• _TASK DETAILS_:
Everything in the data below is left aside except the lines from the one containing "Where should I click to: Toggle" through the one containing "This screenshot has"; repeat those exactly.

--- SUPPLIED DATA Enclosed Below ---

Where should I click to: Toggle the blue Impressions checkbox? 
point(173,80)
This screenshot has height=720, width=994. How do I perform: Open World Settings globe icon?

--- End of Enclosed SUPPLIED DATA ---
--- SUPPLIED DATA Enclosed Below ---

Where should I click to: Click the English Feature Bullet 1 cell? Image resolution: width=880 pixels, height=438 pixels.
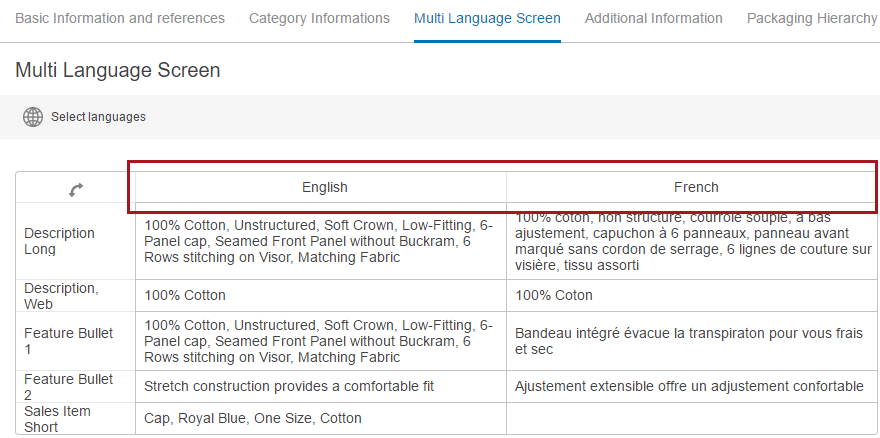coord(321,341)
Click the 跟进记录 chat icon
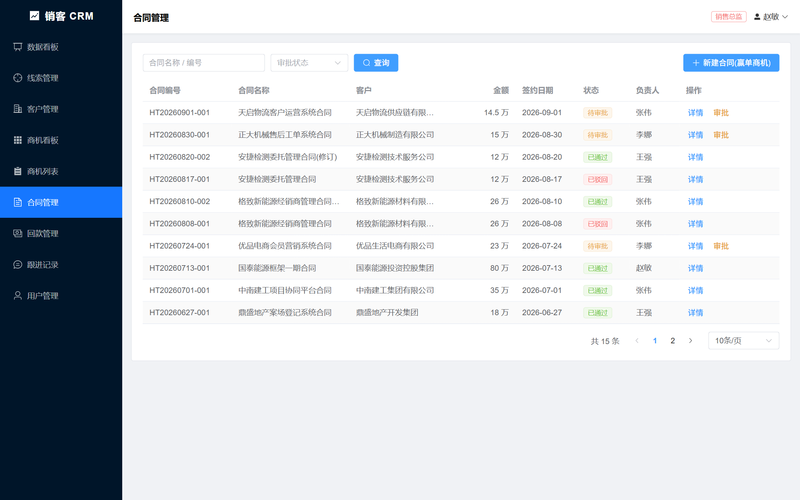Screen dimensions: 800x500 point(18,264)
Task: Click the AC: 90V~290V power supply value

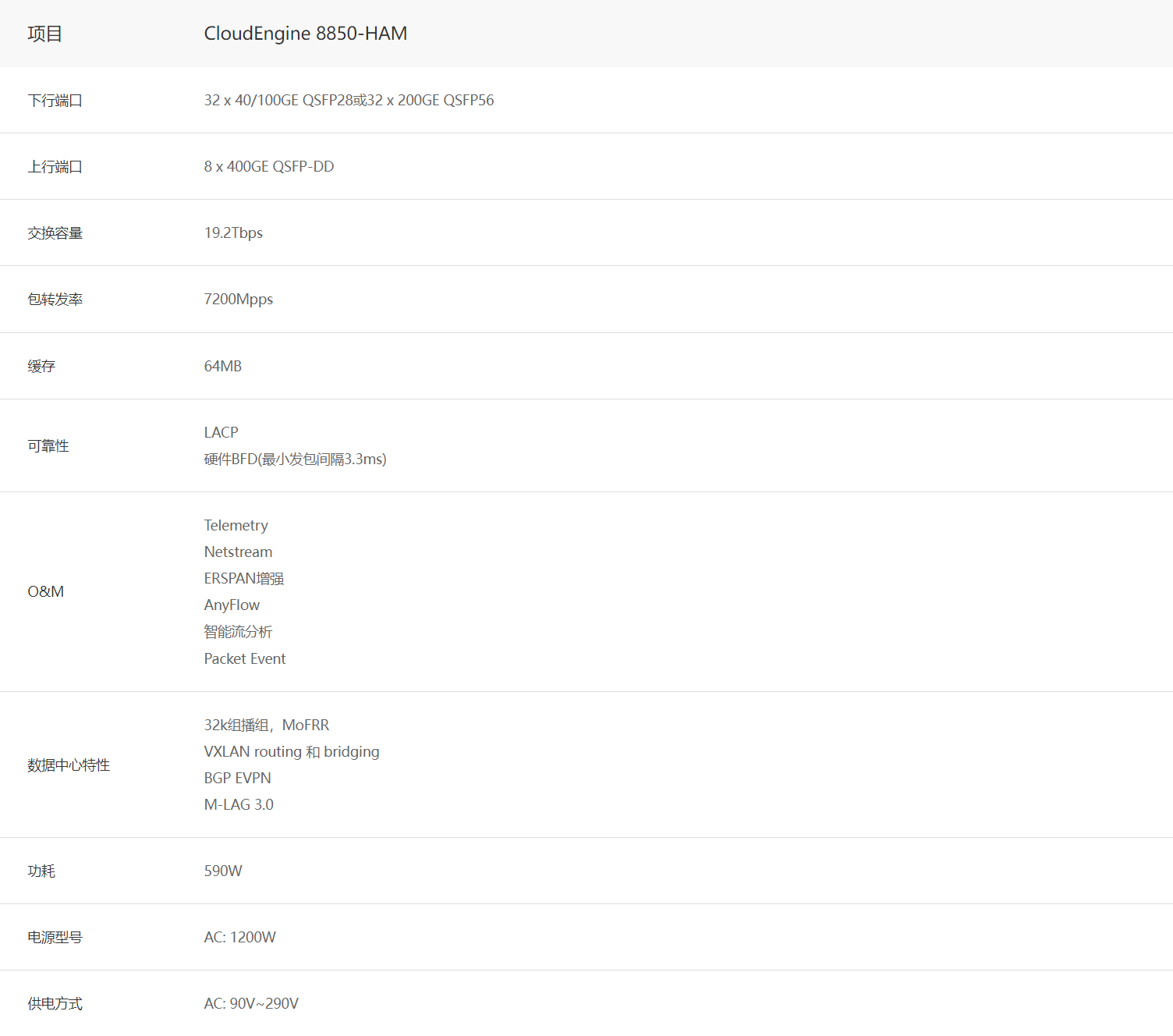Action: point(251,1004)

--- End of Enclosed SUPPLIED DATA ---

• _RESULT BELOW_:
Where should I click to: Toggle the blue Impressions checkbox? 
point(173,80)
This screenshot has height=720, width=994. How do I perform: Open World Settings globe icon?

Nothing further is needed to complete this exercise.